Quello che hai scritto è esteticamente bello...ma verso la fine...quando dai le tue conclusioni.... sei sicura che sia "Fortunato l'uomo che non ha nessuno"?
Staresti qui tu a parlare dell'antipatico di tuo fratello e che tra l'altro è pure egoista...o di quella solitaria di tua sorella...se mancassero staresti male, tanto...loro quei grandi signore ne sapevano una più del diavolo e...non sono stati solo quello che alcuni ci hanno raccontato, Kri... sii quello che vuoi e che senti se qualcuno non capirà cambierà canale o lo cambierai tu...forse si starà più larghi e...come in terapia servità per far spazio al NUOVO!
Bciotti sul nasino

timetable ha detto...

Sono la meno adatta adare consigli su questo pounto, d'istinto mi verrebbe da dire: "Sii te stessa fino in fondo", ma mi rendo conto che essere se stessi è forse la sfida più difficile che l'essere umano si trova ad affrontare!
Sulla prima pagina di "DEmian" di Hermann Hesse c'è' scritto una cosa del tipo: Volevo solo essere me stesso, perché fu tanto difficile?"
Già, perché?Forse perché prima di riuscirci bisogna togliere tutte le maschere che portiamo, una alla volta: la maschera sociale, della famiglia, del fidanzato, e non per ultime quelle che ci mettiamo da soli, tanto per farci un po' male!!!
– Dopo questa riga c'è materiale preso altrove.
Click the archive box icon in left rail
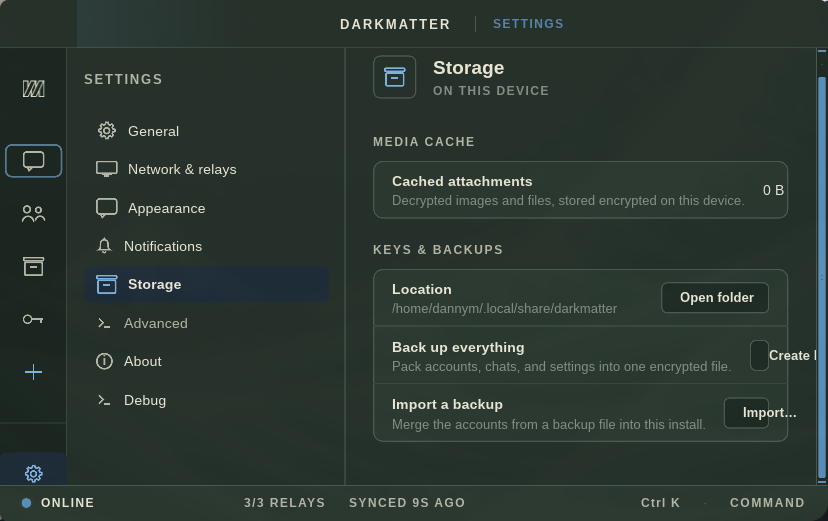33,267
E non è finita qui, dopo aver tolto tutti i numerosi strati di maschere bisogna capire chi diavolo è questo "se stesso" da far uscire?E se poi restiamo delusi, se non ci piace?Se, a sorpresa, ci scopriamo a rimpiangere la maschera opprimente di prima?
Be' l'ho buttata sullo scherzo ma l'impresa non è facile per niente...comunque ti auguro il meglio!